-- start of Given entries --

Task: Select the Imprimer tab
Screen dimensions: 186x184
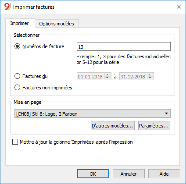Action: (x=19, y=23)
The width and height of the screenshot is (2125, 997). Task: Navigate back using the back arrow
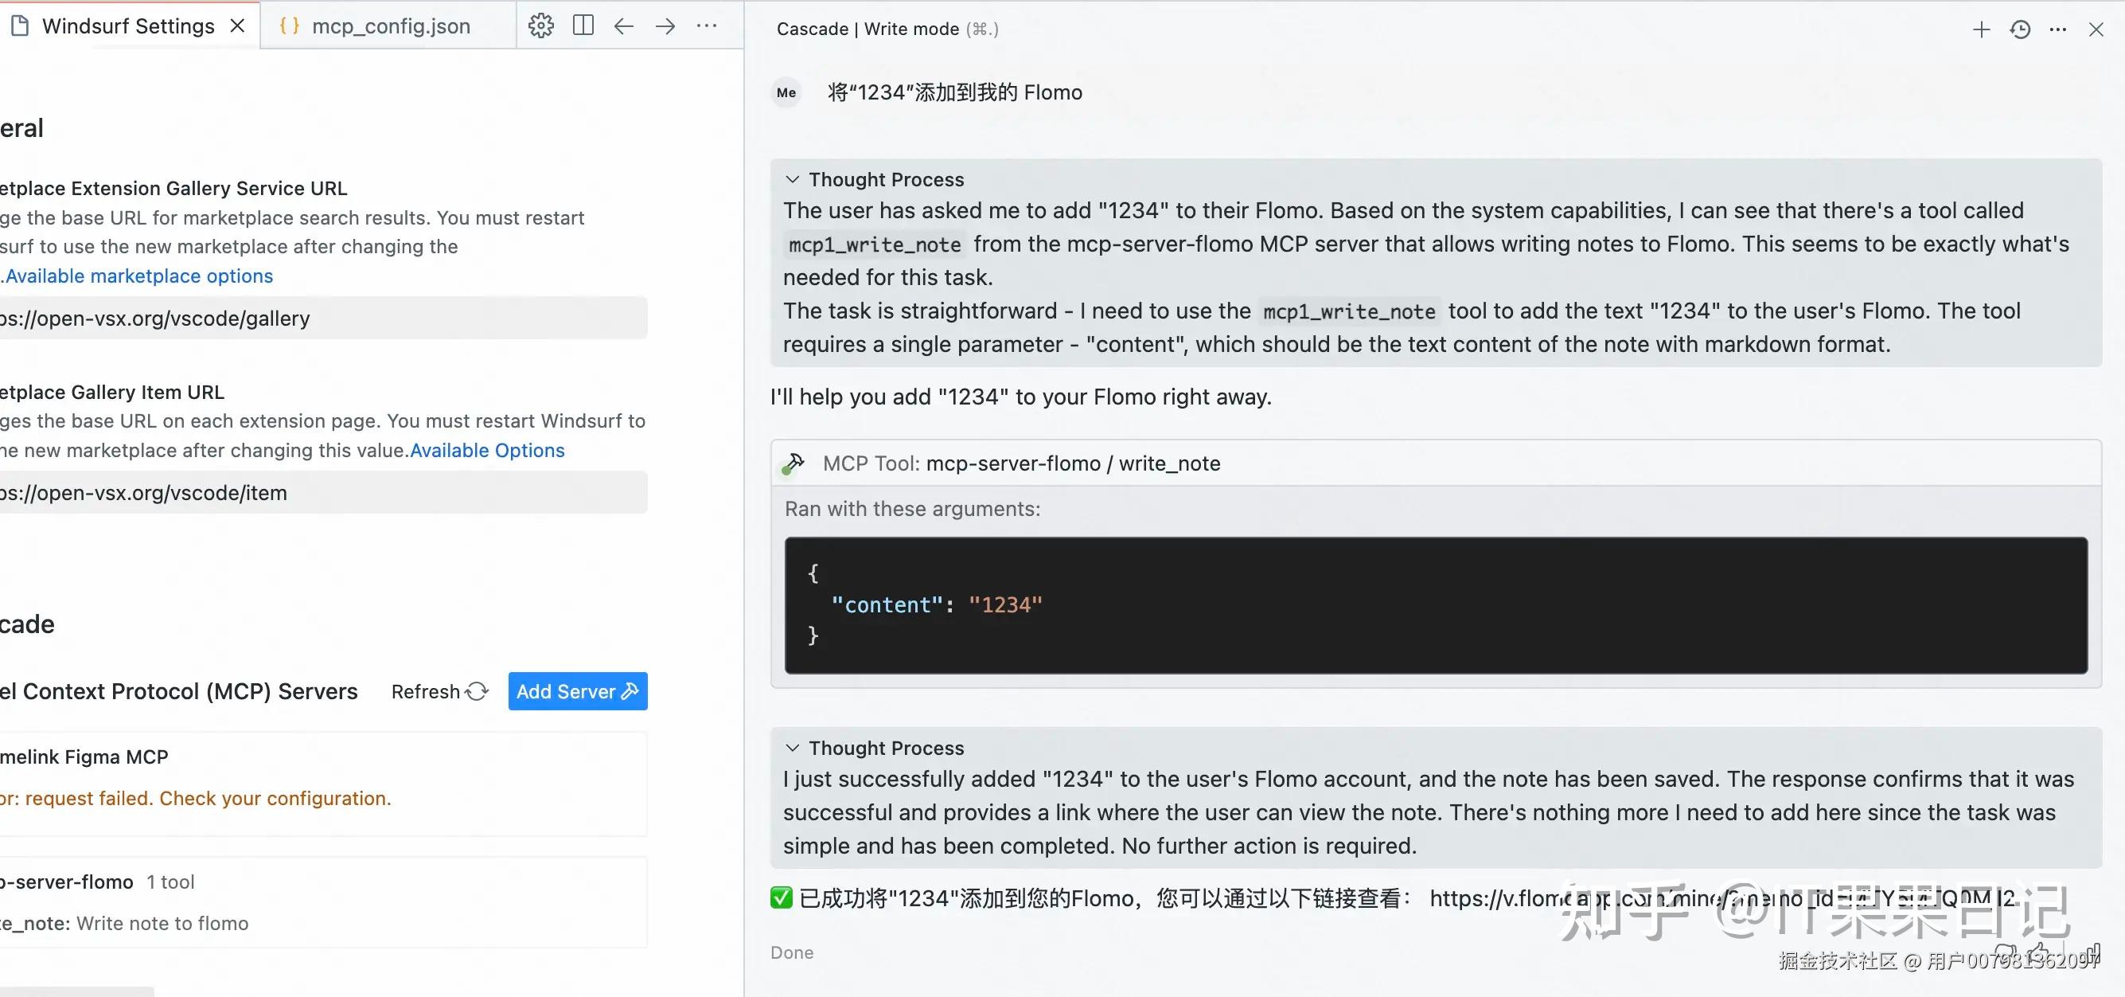623,26
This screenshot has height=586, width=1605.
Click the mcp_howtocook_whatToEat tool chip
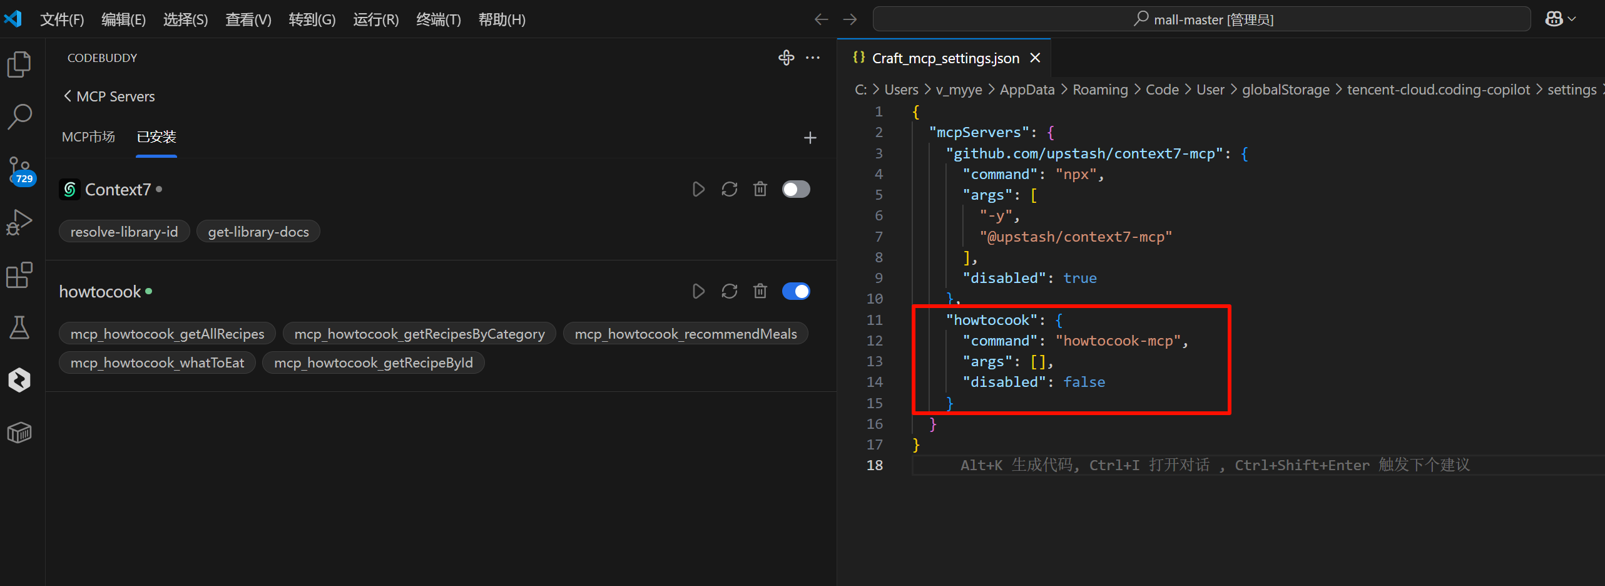point(157,363)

-- end of Given entries --

### [Aim]
Reproduce all the data above with each "screenshot" swapped for "screen capture" and everything else left unchanged. Omit the pictures from your answer.

### [Written reply]
Task: Select the Imprimer tab
Screen dimensions: 186x184
Action: (x=19, y=23)
The width and height of the screen capture is (2125, 997). Task: Navigate back using the back arrow
623,26
This screen capture has height=586, width=1605.
Click the mcp_howtocook_whatToEat tool chip
point(157,363)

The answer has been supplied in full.